ColorMe is built specifically around that last point: live camera feed, twelve palettes rendered as radial bursts around your face, swipe or tap to compare. Everything stays in your browser. No upload. No AI verdict. You are the judge — same as a Korean studio session, same as a Western drape session, just with the consultant replaced by your own eye.
Frequently asked questions
- What is personal color analysis?
- Personal color analysis (sometimes just "personal color") is the practice of identifying which palette of colors complements your natural skin, hair and eye coloring. The core idea is the same across every school: some colors make your face look clearer and more alive, others drain it. What differs between schools is how many categories they split people into and what they call them.
- Why is personal color analysis so big in Korea?
- Three overlapping reasons. First, K-beauty's editorial emphasis on tonal matching made the concept natively visual. Second, K-pop idol styling popularized the vocabulary — fans learned seasons as a shorthand for why a particular stage color worked. Third, a concentrated studio industry in Seoul turned personal color into a paid service, packaging a one-hour drape session for about ₩80,000–150,000 and making it a casual gift or date activity the way other cities treat wine tasting.
- Is Korean personal color analysis the same as the 12-season system?
- Same perceptual foundation — undertone, value, chroma — but a different category count. Most Korean studios use a 4-type base (봄웜 Spring Warm, 여름쿨 Summer Cool, 가을웜 Autumn Warm, 겨울쿨 Winter Cool) and then optionally refine to 8 or 10 types, where the extra dimensions are usually brightness/dullness and softness. The Western Sci\ART / 12 Blueprints systems split into 12 along a strict three-axis grid. Both produce useful guidance; the Korean systems are often faster to communicate, the Western systems more fine-grained.
- Can I take a Korean personal color test online?
- You can take a version of one. Online personal color tests usually ask you multiple-choice questions about vein color, eye color, hair and how certain colors make your face look.
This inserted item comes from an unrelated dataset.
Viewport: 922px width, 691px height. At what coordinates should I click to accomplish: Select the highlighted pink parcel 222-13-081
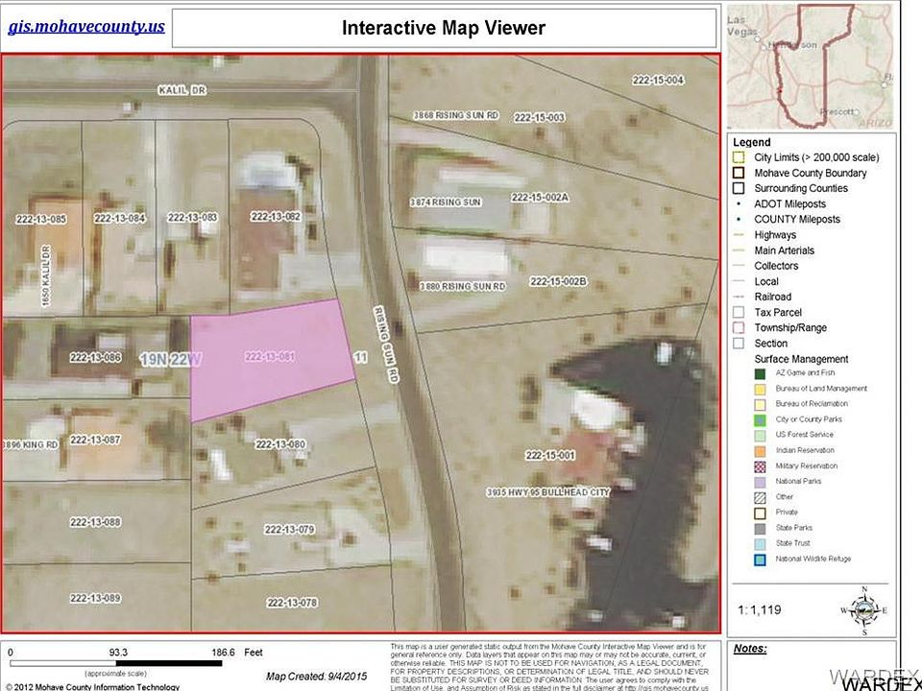[270, 358]
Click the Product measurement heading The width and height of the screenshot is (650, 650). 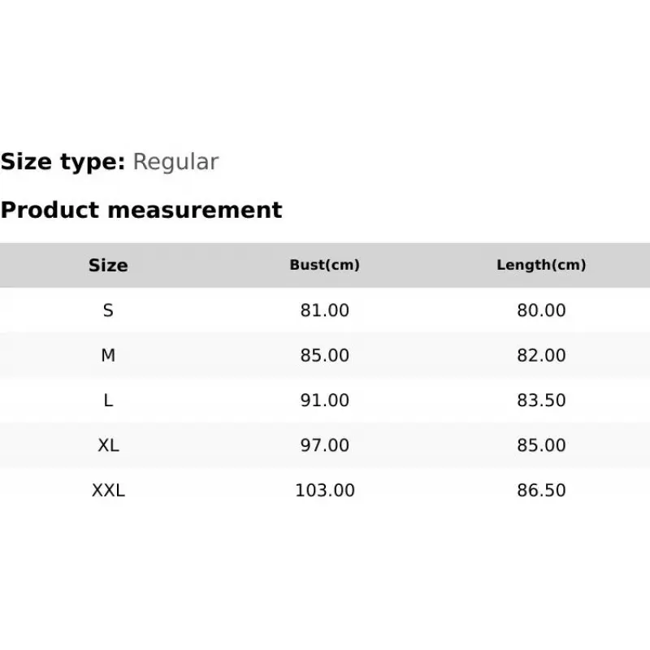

The answers are triangulated into a 4-type guess. These tests work at the coarse level (warm vs cool) but are unreliable at the 8-type or 12-season level because they can't actually see your face. ColorMe gives you the visual comparison without the multiple-choice middleman — you see your own face against each palette and decide.
- How much does a Korean personal color studio session cost?
- As of early 2026, a standard one-hour Seoul studio session runs ₩80,000 to ₩150,000 (roughly USD 60–115) for the 4-type assessment, and ₩150,000 to ₩250,000 (USD 115–190) for the 8-type or 12-season extended analysis. Premium studios in Gangnam and Seongsu can charge more. Western consultants typically charge USD 200–500 for a comparable session.
- What's the difference between personal color, seasonal color analysis and color analysis?
- The three terms refer to the same underlying practice — matching colors to your natural coloring — but have slightly different emphases. "Color analysis" is the generic English term. "Seasonal color analysis" emphasizes the four-season or twelve-season categorization. "Personal color" (퍼스널컬러) is the term that took hold in Korea and is now spreading back into English via K-beauty and social media. In practice they are interchangeable; the category names (Spring/Summer/Autumn/Winter) are identical across all three.